• **BRANO**:
● ● ● ● ●

La vera sapienza ci porta ad esaminare le cose spirituali e ci invita a riconoscere quello che davvero conta nella vita, considerando tutto, ricchezza, onori, successo, benessere, fatiche e preoccupazioni del cuore e affanni, come vanità. La sapienza  che viene dall’alto ci invita a ricercare una felicità duratura, un bene veramente prezioso per il nostro cuore. Siamo esortati a considerare le cose che concretamente possediamo alla luce della Parola di Dio e in relazione con il Signore.

Il credente deve, allora, valutare i beni e ciò che si può avere nella vita, anche se raggiunti con fatica, alla luce della fede e della rivelazione di Dio. Gesù, poi, nel Vangelo ci insegna a diffidare  della ricchezza, soprattutto quando si ricerca o la si ritiene con cupidigia e avarizia: perché la  vita non dipende dall’abbondanza dei beni che si possiedono.

Gesù, attraverso la parabola del ricco possidente, i cui campi avevano dato un abbondante raccolto, e che aveva fatto un programma di vita dicendo a stesso: riposati, mangia, bevi e datti alla gioia, senza fare i conti con la morte che lo avrebbe raggiunto nella notte, ci insegna che si è stolti come quell’uomo perché « si accumulano ricchezze per sé  e non ci si arricchisce davanti a Dio».

Gesù considera stoltezza porre la propria felicità nelle cose. Egli non condanna i beni in quanto tali, ma averli ridotti a meta del proprio vivere e unico scopo per poter avere  gioia e felicità. Aver ridotto i beni e le ricchezze ad idolo allontana da Dio: nel Vangelo l’esperienza dei ricchi, come Zaccheo, Matteo, il giovane ricco, mostra come essi sono lontani da Dio, perché sono concentrati sui loro conti e non si accorgono di Gesù se non quando li chiama ed entra nella loro vita, donando loro la gioia dell’incontro con la salvezza. Quando Gesù viene accolto  libera dalla schiavitù della ricchezza e dei beni. Matteo lascia il banco delle imposte, Zaccheo rimborsa coloro che erano stati da lui defraudati.  Nella parabola dell’amministratore infedele esorta a farsi degli amici con la iniqua ricchezza attraverso l’esercizio delle opere di carità. Ma ciò che è importante per Gesù è aver incontrato lui, averlo riconosciuto come Unico Bene per la propria esistenza, essersi affidati a Lui e alla sua parola.

● ● ● ● ●

• **IL TUO COMPITO**:
Secondo il brano sulla ricchezza, perché ricchi come Zaccheo, Matteo e il giovane ricco sono lontani da Dio? Rispondi in una o due frasi.

Dati di partenza
● ● ● ● ●

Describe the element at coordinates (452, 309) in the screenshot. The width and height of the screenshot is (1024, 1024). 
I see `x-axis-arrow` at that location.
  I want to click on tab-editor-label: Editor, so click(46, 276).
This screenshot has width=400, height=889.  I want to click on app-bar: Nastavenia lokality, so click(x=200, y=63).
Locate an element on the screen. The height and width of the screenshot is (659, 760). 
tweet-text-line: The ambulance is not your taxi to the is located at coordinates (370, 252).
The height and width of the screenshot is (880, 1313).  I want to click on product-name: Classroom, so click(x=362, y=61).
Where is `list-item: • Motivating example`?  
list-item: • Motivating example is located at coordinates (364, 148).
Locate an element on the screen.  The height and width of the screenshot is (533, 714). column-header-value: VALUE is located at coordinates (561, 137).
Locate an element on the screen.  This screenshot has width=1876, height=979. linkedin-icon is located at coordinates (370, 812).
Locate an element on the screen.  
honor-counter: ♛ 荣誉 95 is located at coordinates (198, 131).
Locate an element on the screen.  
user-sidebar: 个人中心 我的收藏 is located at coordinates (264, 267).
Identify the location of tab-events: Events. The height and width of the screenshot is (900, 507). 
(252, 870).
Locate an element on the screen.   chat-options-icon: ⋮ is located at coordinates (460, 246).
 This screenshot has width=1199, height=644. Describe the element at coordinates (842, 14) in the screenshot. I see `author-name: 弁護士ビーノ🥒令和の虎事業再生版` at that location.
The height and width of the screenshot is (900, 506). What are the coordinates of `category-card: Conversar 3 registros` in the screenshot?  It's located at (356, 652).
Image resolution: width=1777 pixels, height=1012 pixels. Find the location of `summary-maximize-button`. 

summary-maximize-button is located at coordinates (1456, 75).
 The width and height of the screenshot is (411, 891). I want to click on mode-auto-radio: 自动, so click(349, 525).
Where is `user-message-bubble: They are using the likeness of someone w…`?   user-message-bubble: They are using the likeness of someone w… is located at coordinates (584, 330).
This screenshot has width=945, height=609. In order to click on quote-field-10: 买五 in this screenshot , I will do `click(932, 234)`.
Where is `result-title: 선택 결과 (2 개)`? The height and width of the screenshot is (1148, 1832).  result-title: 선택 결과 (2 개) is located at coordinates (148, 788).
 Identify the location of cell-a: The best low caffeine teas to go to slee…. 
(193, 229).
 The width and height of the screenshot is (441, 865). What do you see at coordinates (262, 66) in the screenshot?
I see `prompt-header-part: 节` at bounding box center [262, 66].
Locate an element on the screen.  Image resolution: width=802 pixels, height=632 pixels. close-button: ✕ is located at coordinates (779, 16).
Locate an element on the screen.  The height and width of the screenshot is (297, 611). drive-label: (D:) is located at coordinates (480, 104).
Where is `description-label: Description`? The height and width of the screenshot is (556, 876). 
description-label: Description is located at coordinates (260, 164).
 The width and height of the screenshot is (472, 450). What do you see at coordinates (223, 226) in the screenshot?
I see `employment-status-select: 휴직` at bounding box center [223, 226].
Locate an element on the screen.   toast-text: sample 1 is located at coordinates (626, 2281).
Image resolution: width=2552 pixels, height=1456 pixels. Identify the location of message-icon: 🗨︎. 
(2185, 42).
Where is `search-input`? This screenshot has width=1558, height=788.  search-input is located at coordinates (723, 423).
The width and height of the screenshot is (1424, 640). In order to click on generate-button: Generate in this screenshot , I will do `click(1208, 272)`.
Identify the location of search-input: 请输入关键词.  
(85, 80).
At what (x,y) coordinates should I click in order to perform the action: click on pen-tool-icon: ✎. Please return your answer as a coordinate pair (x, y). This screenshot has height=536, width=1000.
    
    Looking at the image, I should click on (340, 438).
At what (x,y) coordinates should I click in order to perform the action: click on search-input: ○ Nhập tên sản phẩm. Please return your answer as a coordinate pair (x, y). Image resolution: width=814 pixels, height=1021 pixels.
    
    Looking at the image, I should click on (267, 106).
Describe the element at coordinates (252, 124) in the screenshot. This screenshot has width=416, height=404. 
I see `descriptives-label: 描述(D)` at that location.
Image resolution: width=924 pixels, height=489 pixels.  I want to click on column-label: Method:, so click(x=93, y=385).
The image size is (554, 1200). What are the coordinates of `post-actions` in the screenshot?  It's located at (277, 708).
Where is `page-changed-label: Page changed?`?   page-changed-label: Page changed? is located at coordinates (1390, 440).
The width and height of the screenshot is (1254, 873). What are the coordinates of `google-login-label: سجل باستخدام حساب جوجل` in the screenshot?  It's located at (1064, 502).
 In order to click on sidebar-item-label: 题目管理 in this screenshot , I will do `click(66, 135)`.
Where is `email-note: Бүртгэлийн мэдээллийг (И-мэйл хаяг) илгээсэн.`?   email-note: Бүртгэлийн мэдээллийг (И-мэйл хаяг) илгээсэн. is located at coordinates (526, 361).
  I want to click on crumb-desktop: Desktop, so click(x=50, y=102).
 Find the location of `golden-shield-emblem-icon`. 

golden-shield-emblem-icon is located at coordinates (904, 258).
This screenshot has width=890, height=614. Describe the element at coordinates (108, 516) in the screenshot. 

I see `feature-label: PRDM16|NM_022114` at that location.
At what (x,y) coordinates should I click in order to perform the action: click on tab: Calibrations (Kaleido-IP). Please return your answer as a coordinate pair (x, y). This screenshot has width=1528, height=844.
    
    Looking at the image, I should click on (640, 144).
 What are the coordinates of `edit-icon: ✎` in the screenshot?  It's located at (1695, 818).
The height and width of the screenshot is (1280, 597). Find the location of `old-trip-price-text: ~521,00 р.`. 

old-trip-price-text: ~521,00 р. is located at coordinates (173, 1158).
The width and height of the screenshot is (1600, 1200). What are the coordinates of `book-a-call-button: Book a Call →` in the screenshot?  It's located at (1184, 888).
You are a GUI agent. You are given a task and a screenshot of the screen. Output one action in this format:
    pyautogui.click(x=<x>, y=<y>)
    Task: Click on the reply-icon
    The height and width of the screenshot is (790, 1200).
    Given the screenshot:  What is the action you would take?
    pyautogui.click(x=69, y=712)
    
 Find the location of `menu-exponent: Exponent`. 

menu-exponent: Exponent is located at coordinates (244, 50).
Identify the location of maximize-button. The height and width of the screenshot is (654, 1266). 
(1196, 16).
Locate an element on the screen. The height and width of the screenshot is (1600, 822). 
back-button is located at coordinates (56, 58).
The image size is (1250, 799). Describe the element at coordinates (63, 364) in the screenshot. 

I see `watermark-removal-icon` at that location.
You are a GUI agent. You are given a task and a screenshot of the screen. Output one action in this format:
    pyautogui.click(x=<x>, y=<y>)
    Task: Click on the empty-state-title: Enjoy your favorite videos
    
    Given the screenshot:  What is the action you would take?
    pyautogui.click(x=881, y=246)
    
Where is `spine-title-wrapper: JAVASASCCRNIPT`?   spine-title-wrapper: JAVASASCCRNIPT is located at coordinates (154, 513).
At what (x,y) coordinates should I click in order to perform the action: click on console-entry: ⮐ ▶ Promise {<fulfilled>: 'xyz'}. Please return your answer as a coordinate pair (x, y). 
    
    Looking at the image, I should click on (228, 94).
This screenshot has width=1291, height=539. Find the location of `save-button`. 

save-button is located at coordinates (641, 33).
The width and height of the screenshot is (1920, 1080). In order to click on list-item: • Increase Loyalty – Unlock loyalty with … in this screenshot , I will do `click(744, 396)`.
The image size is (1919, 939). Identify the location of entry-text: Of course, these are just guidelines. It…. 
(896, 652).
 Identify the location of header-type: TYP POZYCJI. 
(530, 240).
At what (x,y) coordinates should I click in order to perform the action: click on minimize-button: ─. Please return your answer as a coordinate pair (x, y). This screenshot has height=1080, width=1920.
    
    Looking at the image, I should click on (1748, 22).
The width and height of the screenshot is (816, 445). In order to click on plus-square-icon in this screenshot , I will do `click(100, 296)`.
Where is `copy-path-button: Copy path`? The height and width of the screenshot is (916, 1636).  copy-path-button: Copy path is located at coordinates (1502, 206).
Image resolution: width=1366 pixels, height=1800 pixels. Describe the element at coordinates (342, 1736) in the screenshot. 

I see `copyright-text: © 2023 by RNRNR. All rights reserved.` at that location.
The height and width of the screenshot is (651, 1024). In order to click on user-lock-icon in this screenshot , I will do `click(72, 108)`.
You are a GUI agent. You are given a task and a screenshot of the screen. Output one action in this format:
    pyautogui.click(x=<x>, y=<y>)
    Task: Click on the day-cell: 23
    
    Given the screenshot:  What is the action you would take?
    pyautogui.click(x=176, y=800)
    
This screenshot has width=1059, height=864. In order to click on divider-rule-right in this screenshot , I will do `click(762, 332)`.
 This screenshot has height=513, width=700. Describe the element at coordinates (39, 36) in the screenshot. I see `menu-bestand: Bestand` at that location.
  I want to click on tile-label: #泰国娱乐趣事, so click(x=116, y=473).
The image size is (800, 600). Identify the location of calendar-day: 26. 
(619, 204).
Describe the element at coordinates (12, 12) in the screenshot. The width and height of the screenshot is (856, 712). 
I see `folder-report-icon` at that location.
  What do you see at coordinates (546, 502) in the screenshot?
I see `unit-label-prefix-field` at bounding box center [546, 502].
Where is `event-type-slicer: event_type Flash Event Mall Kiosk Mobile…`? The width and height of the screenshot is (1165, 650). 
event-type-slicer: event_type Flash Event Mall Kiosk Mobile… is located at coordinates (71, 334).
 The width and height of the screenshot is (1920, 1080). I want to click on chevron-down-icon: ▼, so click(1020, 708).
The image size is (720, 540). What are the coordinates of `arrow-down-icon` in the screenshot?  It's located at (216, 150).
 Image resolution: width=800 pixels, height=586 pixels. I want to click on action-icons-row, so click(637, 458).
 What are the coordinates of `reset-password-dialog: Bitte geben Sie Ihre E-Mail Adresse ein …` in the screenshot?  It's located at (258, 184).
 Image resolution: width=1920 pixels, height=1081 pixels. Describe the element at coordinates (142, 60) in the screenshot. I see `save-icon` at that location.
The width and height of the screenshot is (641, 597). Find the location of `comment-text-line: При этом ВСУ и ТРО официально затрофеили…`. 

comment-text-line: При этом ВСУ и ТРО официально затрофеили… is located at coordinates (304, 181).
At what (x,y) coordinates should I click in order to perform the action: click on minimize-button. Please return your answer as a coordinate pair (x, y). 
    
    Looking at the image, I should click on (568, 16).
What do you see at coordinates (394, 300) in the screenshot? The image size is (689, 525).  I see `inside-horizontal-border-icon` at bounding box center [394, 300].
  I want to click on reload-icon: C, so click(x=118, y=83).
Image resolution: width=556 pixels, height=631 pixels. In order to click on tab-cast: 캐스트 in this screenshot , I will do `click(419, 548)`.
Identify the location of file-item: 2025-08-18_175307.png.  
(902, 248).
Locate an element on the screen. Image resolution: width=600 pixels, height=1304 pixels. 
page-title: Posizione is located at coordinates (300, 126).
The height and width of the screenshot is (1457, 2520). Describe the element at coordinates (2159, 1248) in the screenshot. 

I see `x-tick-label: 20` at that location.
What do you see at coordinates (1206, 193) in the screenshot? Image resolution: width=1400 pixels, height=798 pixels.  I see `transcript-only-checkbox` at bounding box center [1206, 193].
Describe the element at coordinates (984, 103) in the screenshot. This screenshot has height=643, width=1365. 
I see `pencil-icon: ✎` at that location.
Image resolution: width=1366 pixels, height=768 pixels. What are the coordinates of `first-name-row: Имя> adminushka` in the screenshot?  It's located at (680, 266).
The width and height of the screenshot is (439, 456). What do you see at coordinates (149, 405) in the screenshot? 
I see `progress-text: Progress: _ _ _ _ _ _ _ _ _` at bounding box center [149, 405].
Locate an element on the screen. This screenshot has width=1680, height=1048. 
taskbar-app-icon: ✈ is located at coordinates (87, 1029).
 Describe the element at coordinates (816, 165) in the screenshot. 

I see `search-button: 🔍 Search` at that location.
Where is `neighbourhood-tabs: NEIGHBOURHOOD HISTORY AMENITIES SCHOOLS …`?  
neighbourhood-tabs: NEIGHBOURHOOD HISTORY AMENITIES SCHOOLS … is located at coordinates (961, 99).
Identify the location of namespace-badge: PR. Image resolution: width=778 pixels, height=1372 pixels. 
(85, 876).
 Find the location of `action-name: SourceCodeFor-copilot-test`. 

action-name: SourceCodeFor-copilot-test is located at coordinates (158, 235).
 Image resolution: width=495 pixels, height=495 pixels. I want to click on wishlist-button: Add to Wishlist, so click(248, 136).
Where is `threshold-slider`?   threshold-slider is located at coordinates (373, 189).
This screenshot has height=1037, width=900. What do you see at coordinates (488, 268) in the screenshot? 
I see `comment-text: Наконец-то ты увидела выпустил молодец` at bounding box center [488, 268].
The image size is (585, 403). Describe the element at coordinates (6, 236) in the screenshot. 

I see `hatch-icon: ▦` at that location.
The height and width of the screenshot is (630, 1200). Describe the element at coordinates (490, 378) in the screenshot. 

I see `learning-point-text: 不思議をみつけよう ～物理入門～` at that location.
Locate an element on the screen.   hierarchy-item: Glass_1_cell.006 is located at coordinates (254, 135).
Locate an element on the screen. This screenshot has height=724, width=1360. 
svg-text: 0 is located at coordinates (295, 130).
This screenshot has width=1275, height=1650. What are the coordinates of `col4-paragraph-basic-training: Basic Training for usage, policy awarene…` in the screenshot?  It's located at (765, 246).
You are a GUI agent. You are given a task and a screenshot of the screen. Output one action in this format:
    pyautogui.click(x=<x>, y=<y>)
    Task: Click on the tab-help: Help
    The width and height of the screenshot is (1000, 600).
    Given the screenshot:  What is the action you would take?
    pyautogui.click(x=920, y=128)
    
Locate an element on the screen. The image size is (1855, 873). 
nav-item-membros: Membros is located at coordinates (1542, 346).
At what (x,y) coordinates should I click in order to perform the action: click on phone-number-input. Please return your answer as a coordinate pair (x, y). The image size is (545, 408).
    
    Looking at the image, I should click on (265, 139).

● ● ● ● ●

• **RISPOSTA**:
Sono lontani da Dio perché sono concentrati sui loro conti. Non si accorgono di Gesù finché lui non li chiama ed entra nella loro vita.